--- The data ---

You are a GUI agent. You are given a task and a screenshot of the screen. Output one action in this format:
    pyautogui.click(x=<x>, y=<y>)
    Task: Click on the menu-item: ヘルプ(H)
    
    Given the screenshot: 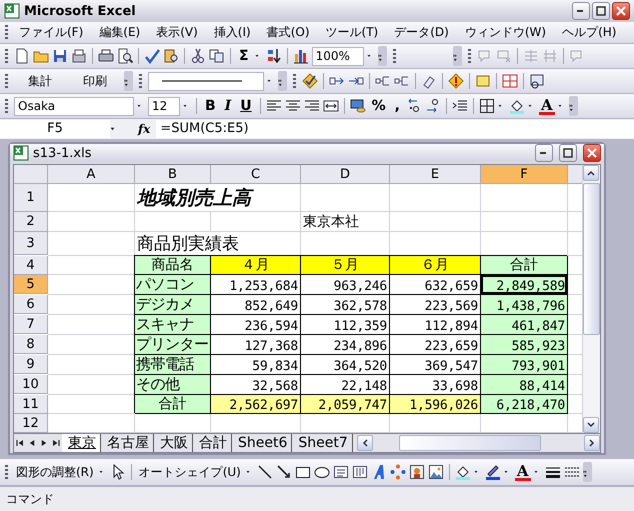 What is the action you would take?
    pyautogui.click(x=589, y=32)
    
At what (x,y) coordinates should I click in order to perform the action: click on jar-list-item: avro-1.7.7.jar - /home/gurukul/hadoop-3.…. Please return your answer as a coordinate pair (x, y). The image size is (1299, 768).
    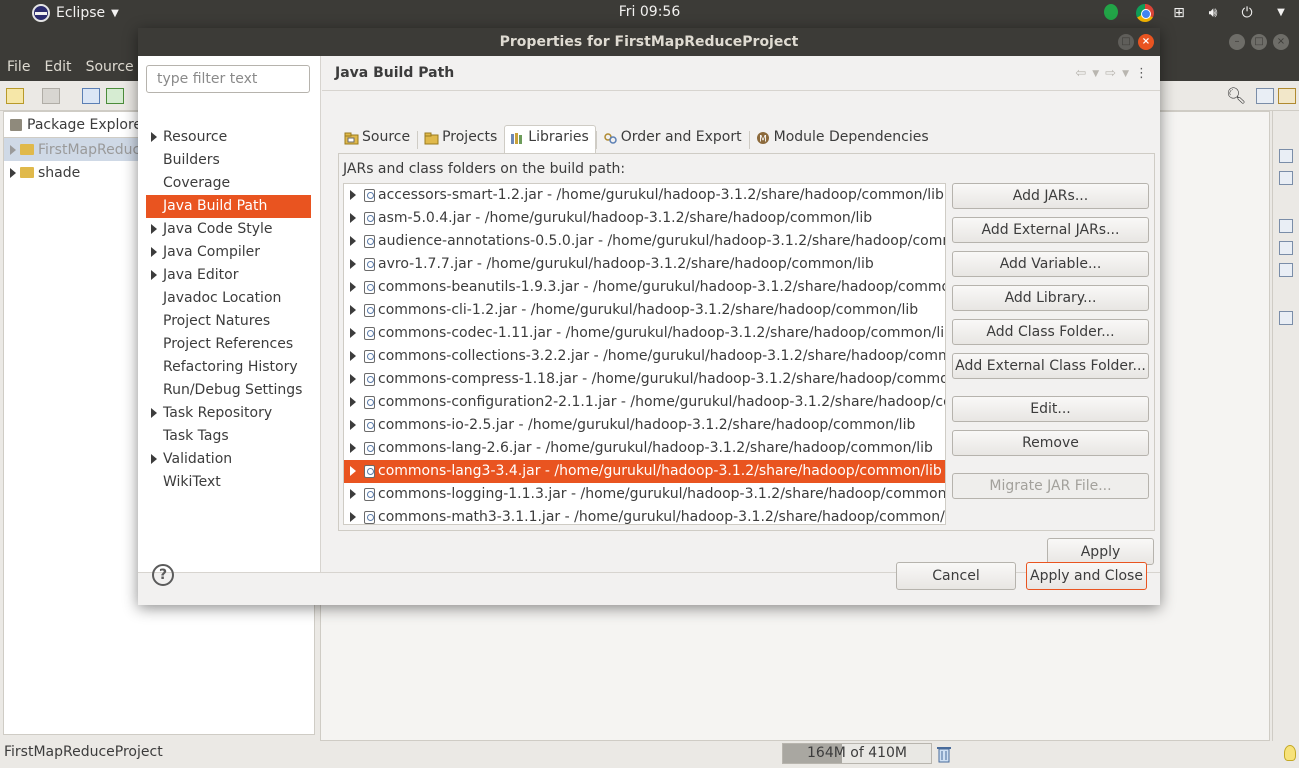
    Looking at the image, I should click on (644, 264).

---

=== How to complete this task ===
Reproduce word for word everything from the line containing "At what (x,y)" down to the end of the records, leaving the pictures out.

=== Worked solution ===
At what (x,y) coordinates should I click in order to perform the action: click on jar-list-item: avro-1.7.7.jar - /home/gurukul/hadoop-3.…. Please return your answer as a coordinate pair (x, y). The image size is (1299, 768).
    Looking at the image, I should click on (644, 264).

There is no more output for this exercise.